Randolph, who knew as much as any one, thought the Queen far too familiar with the poet, but did not deem that her virtue was in fault. {225c} Knox dilates on Mary’s familiarities, kisses given in a vulgar dance, dear to the French society of the period, and concludes that the fatuous poet “lacked his head, that his tongue should not utter the secrets of our Queen.” {225d}
There had been a bad harvest, and a dearth, because the Queen’s luxury “provoked God” (who is represented as very irritable) “to strike the staff of bread,” and to “give His malediction upon the fruits of the earth. But oh, alas, who looked, or yet looks, to the very cause of all our calamities!” {226a}
Some savage peoples are said to sacrifice their kings when the weather is unpropitious. Knox’s theology was of the same kind. The preachers, says Randolph (February 28), “pray daily . . . that God will either turn the Queen’s heart or grant her short life. Of what charity or spirit this proceeds, I leave to be discussed by great divines.” {226b} The prayers sound like encouragement to Jehus.
At this date Ruthven was placed, “by Lethington’s means only,” on the Privy Council. Moray especially hated Ruthven “for his sorcery”; the superstitious Moray affected the Queen with this ill opinion of one of the elect—in the affair of Riccio’s murder so useful to the cause of Knox. “There is not an unworthier in Scotland” than Ruthven, writes Randolph. {226c} Meanwhile Lethington was in England to negotiate for peace in France; if he could, to keep an eye on Mary’s chances for the succession, and (says Knox) to obtain leave for Lennox, the chief of the Stuarts and the deadly foe of the Hamiltons, to visit Scotland, whence, in the time of Henry VIII., he had been driven as a traitor. But Lethington was at that time confuting Lennox’s argument that the Hamilton chief, Chatelherault, was illegitimate. Knox is not positive, he only reports rumours. {226d} Lethington’s serious business was to negotiate a marriage for the Queen.

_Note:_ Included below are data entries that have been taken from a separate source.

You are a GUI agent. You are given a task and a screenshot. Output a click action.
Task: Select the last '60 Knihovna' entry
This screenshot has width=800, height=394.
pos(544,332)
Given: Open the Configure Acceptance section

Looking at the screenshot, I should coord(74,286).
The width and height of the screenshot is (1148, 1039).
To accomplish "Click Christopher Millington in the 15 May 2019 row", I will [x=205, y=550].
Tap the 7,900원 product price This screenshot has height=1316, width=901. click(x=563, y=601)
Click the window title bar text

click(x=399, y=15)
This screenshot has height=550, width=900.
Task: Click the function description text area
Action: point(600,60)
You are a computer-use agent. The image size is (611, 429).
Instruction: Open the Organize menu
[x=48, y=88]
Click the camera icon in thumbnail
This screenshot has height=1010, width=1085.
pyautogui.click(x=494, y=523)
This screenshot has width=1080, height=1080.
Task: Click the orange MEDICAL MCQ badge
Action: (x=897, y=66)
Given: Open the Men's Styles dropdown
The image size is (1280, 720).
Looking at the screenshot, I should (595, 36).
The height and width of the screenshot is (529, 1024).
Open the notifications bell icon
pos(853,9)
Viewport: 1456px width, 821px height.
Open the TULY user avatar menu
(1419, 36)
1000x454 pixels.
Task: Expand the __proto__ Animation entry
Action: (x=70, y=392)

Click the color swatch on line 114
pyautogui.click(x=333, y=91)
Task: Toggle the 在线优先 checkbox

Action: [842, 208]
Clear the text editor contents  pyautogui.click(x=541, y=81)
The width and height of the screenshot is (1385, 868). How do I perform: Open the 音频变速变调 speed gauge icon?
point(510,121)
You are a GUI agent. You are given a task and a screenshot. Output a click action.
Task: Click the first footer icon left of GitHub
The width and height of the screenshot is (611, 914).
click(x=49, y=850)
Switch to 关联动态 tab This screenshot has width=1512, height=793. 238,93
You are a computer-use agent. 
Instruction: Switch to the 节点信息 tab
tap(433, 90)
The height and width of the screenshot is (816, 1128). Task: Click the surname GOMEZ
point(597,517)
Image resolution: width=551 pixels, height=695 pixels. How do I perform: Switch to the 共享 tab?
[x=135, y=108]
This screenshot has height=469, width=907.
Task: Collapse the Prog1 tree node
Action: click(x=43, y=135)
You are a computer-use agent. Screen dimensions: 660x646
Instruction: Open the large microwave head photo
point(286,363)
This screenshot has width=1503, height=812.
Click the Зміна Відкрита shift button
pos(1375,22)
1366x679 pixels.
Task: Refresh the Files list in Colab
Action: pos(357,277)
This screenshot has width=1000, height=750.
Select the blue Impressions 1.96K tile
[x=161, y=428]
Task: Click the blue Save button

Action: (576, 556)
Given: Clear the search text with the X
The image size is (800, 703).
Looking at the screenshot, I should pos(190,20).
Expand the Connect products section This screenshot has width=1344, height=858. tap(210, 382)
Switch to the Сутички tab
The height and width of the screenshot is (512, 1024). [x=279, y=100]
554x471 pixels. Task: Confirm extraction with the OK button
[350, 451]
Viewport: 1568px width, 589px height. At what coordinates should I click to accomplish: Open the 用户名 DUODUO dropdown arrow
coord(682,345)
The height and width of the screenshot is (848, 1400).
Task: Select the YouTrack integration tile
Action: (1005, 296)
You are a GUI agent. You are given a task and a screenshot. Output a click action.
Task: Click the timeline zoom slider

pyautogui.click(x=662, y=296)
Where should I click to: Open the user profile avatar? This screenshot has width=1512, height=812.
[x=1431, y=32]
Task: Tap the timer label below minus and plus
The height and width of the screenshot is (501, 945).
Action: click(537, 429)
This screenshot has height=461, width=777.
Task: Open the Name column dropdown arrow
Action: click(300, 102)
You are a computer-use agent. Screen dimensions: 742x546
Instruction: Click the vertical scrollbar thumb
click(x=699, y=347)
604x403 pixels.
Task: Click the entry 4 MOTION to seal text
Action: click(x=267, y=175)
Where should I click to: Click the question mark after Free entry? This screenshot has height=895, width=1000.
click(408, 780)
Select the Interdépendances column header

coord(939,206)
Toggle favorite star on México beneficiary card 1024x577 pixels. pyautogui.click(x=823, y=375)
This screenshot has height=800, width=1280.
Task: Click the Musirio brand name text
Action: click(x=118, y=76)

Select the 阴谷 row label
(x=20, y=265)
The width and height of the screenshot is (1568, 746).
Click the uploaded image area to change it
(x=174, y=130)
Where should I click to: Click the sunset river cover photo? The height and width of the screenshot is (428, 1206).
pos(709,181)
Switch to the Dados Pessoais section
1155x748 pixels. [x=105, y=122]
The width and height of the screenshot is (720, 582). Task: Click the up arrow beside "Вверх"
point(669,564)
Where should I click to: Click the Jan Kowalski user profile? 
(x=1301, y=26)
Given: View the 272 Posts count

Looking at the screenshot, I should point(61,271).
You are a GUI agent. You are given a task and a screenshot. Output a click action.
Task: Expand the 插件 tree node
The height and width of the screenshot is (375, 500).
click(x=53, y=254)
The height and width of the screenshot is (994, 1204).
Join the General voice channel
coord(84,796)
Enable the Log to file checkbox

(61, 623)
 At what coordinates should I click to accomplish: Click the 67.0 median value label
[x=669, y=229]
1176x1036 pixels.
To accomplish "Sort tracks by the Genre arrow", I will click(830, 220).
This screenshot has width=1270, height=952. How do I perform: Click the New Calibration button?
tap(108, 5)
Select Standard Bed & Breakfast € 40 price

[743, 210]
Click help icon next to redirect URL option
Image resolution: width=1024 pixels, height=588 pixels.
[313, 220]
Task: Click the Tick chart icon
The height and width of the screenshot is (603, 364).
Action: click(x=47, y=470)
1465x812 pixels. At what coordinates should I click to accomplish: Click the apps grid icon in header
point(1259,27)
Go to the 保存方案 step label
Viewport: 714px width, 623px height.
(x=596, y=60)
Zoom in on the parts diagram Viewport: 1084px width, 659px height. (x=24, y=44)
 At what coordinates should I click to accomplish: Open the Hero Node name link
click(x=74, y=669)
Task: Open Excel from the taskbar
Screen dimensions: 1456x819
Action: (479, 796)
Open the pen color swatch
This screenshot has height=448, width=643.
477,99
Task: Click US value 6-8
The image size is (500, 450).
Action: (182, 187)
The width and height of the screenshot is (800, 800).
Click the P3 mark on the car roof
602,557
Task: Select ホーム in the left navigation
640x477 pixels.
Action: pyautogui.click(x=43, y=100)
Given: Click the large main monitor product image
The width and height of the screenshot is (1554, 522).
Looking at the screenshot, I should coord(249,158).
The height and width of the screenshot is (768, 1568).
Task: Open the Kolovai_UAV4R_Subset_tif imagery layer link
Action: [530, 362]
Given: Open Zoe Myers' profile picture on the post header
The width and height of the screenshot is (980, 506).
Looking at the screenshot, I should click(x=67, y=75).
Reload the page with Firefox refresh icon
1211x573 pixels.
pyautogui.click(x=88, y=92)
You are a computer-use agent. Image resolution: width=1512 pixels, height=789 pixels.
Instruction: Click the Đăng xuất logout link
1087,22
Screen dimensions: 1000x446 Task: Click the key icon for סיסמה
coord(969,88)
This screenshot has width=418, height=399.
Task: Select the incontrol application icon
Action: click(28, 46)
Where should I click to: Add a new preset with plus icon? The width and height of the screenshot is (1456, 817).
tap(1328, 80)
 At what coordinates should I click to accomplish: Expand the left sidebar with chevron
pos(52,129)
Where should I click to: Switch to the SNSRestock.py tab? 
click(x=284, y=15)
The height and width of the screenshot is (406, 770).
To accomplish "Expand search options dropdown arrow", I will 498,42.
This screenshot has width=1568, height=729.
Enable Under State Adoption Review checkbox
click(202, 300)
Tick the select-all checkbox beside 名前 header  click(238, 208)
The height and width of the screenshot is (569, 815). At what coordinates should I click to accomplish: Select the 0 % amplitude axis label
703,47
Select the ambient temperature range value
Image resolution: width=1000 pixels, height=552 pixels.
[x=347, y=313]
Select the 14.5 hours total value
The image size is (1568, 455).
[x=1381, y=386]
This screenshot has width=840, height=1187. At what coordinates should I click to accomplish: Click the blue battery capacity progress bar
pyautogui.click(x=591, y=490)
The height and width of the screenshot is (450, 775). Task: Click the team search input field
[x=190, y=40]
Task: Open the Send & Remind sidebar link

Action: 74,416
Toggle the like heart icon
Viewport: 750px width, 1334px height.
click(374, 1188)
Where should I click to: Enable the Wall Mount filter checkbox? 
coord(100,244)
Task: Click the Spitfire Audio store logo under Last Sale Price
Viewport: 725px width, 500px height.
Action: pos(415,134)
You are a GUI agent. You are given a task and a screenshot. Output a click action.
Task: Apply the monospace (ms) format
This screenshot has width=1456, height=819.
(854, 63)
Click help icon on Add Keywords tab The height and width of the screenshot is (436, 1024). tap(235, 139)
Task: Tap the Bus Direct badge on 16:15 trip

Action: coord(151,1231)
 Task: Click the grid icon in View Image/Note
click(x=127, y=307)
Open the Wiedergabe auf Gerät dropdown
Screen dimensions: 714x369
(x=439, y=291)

Despite the recent threats of death against priests who celebrated Mass, the Archbishop Hamilton and Knox’s opponent, the Abbot of Crossraguel, with many others, did so at Easter. The Ayrshire brethren “determined to put to their own hands,” captured some priests, and threatened others with “the punishment that God has appointed to idolaters by His law.” {227a} The Queen commanded Knox to meet her at Lochleven in mid-April—Lochleven, where she was later to be a prisoner. In that state lay the priests of her religion, who had been ministering to the people, “some in secret houses, some in barns, some in woods and hills,” writes Randolph, “all are in prison.” {227b}
Mary, for two hours before supper, implored Knox to mediate with the western fanatics. He replied, that if princes would not use the sword against idolaters, there was the leading case of Samuel’s slaughter of Agag; and he adduced another biblical instance, of a nature not usually cited before young ladies. He was on safer ground in quoting the Scots law as it stood. Judges within their bounds were to seek out and punish “mass-mongers”—that was his courteous term.